71. The method according to claim 70 wherein the multivalent single-chain binding protein comprises a binding domain pair specifically recognizing a pair of antigens selected from the group consisting of CD22-CD19, CD22-CD21, CD22-CD23, CD22-CD30, CD22-CD37, CD22-CD40, CD22-CD70, CD22-CD72, CD22-CD79a, CD22-CD79b, and CD22-major histocompatibility complex class II (CL II).
72. The method according to claim 40 further comprising a plurality of multivalent single-chain binding proteins.
73. The method according to claim 72 wherein a binding domain of a first multivalent single-chain binding protein and a binding domain of a second multivalent single-chain binding protein induce a synergistic amount of damage to the target cell.
74. The method according to claim 72 wherein a binding domain of a first multivalent single-chain binding protein and a binding domain of a second multivalent single-chain binding protein induce at least an additive amount of damage to the target cell.
75. The method according to claim 72 wherein a binding domain of a first multivalent single-chain binding protein and a binding domain of a second multivalent single-chain binding protein induce an inhibited amount of damage to the target cell.
76. A composition comprising a plurality of multivalent single-chain binding proteins according to claim 1.
77. The composition according to claim 76 wherein a binding domain of a first multivalent single-chain binding protein and a binding domain of a second multivalent single-chain binding protein are capable of inducing a synergistic amount of damage to a target cell.

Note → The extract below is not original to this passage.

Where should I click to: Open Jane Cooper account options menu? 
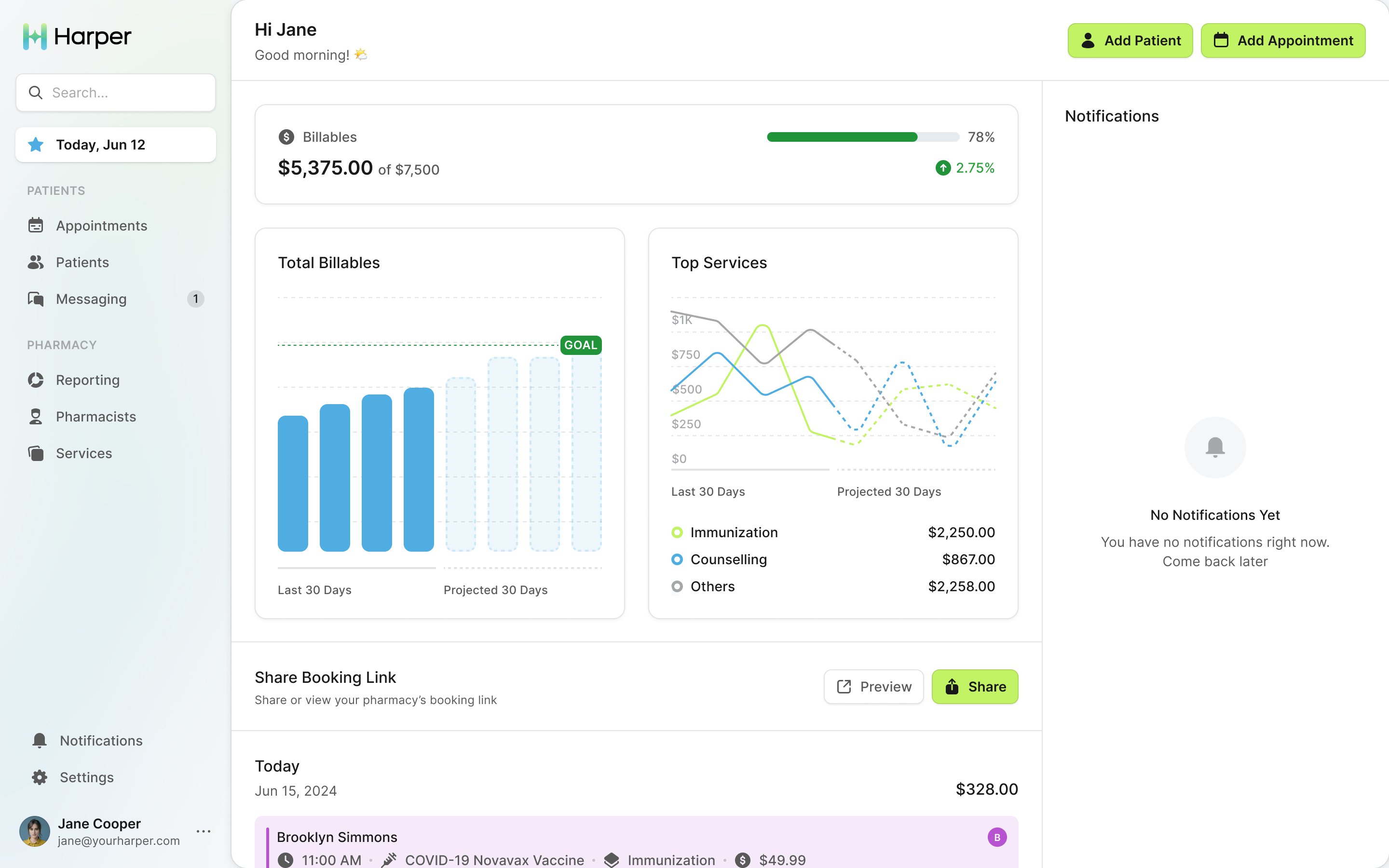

78. The composition according to claim 76 wherein a binding domain of a first multivalent single-chain binding protein and a binding domain of a second multivalent single-chain binding protein are capable of inducing an additive amount of damage to a target cell.
79. The composition according to claim 76 wherein a binding domain of a first multivalent single-chain binding protein and a binding domain of a second multivalent single-chain binding protein are capable of inducing an inhibited amount of damage to a target cell.
80. A pharmaceutical composition comprising the composition according to claim 76 and a pharmaceutically acceptable carrier, diluent or excipient.
81. A kit comprising the composition according to claim 76 and a set of instructions for administering the composition to damage a target cell.